041 | Halloween und etwas behindert

Pünktlich zu Halloween und einen Monat nach dem Berlin-Marathon humple ich wie die Inkarnation Quasimodos durch die Straßen Berlins. Sogar ein wenig farblos im Gesicht. Würde Mutter sagen. Ich aber sage jedem, der danach fragt, mit dem stoischen Heldenmut eines Kriegsveteranen: „Meniskus“. Mehr Worte bedarf es nicht. Doch es ist Halloween! Also setze ich was von „Kernspin(n!)tomographen“ nach (Mich faszinieren diese Fachtermini!) und einer „möglichen Operation“. Was nichts Besonderes ist unter uns Kriegsveteranen, Profifußballern und Sonstwiehelden.

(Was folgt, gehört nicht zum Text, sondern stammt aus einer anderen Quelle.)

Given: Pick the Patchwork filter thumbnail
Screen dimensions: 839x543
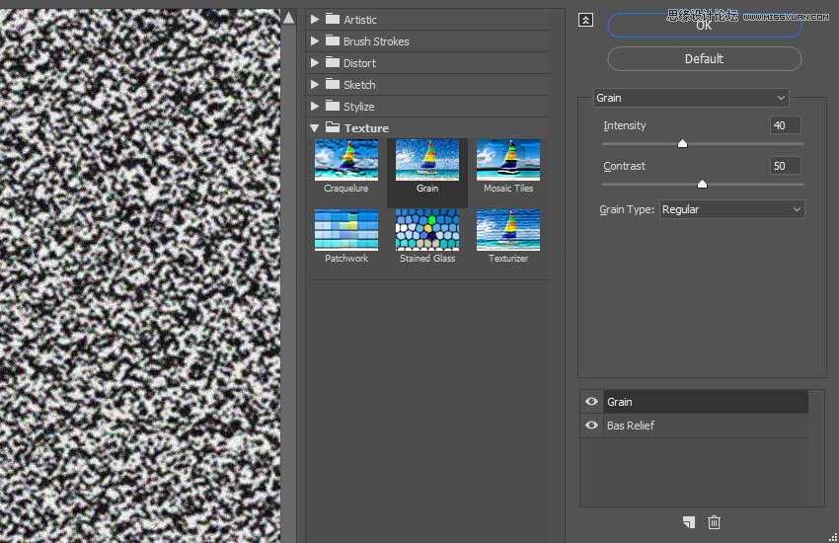Looking at the screenshot, I should click(345, 230).
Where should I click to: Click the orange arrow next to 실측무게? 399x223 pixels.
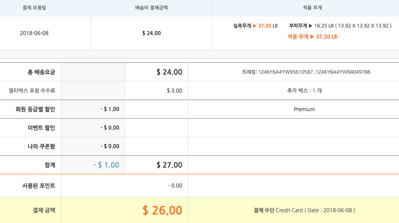pyautogui.click(x=254, y=25)
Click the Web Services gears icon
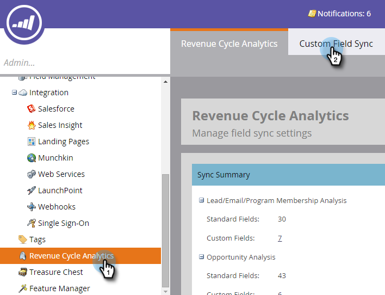This screenshot has width=385, height=295. (32, 174)
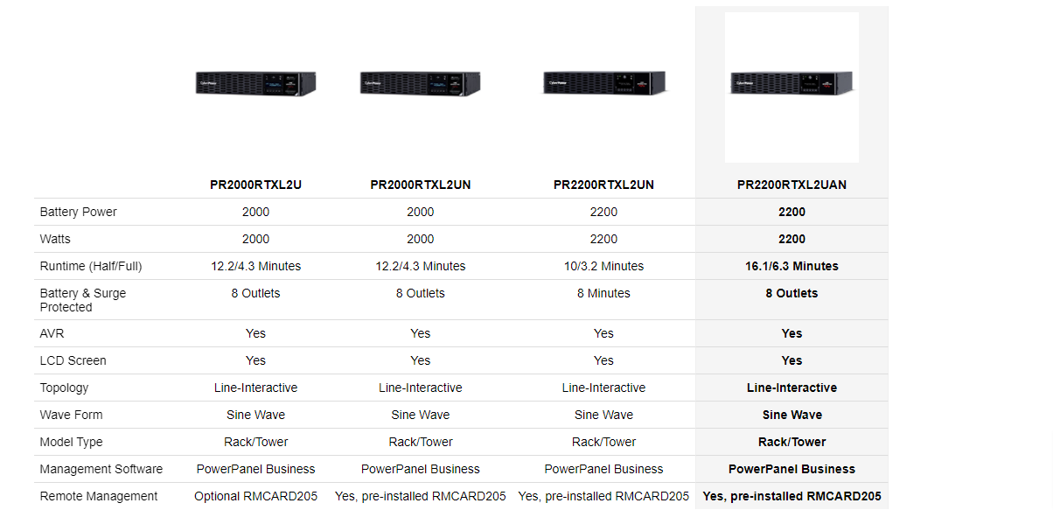Image resolution: width=1053 pixels, height=524 pixels.
Task: Open the PR2000RTXL2U model name link
Action: [x=255, y=185]
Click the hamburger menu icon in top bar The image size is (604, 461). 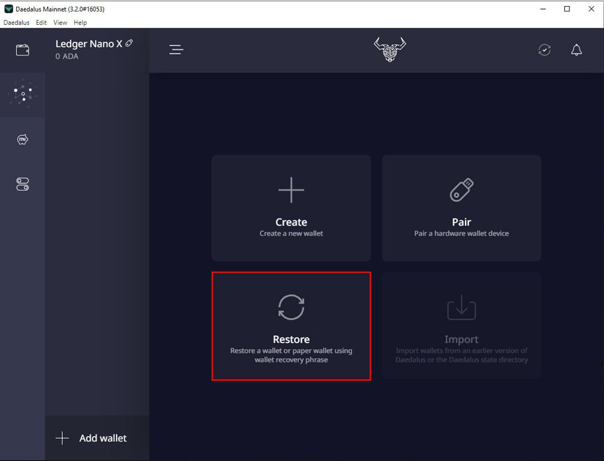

Fragt mich jedoch einer, wie es passiert sei, winde ich mich: „Es war ..., also ich ... wollte auf einen Tisch ... für ein Gruppenfoto ... --- Und kam nicht rauf.“
Aus die Maus. Nix mit Held. Ironisches Grinsen statt penetranten Mitleids. Schnell weiter. Gehumpelt. Zum Beispiel den laufstegartigen U-Bahngang „Stadtmitte“ entlang. Durch die immer präsente melancholische Schifferklaviermusik eines Russen wirkt der Weg zwischen der U6 und der U2 beinahe metaphorisch. Deshalb bewahre ich meinen aufrechten Gang und blicke stolz in neugierige Gesichter. Weil Stolz immer das Letzte sein sollte, was vor die Hunde geht. Aber ich habe gut reden, ich bin ja nur ein Behinderter auf Zeit, ein Kriegsveteran ohne Waffe, ein Fußballspieler ohne Ball ... Und dennoch ein Mensch.
Was nährt den Stolz, wenn man von der Selbstüberhebung absieht? Potentiale? Der bereits auf einzigartige Weise zurückgelegte Weg? Schmerz negiert das Sein zu Schein, den wir aufrecht(er)halten, solange es geht. Absehbare Schmerzen können einem sogar wie Orden gut zu Gesicht stehen, die man (er)trägt, die man im Griff hat, so Muskelkater & Meniskusrisse.
Warum aber die Schmerzen, die dich beherrschen können, dir das Mark, den Willen zum Leben aus den müden Knochen saugen? Warum die Schmerzen, die in ihrer Intensität und lebenslänglichen Unendlichkeit zynischerweise verlässlich sind?
(Vorhin telefonierte ich mit meiner Großmutter, die bereits den Tod anbetet, weil ihr Glaube an das Leben nachlässt wie die Wirkung ihrer Schmerzmittel.)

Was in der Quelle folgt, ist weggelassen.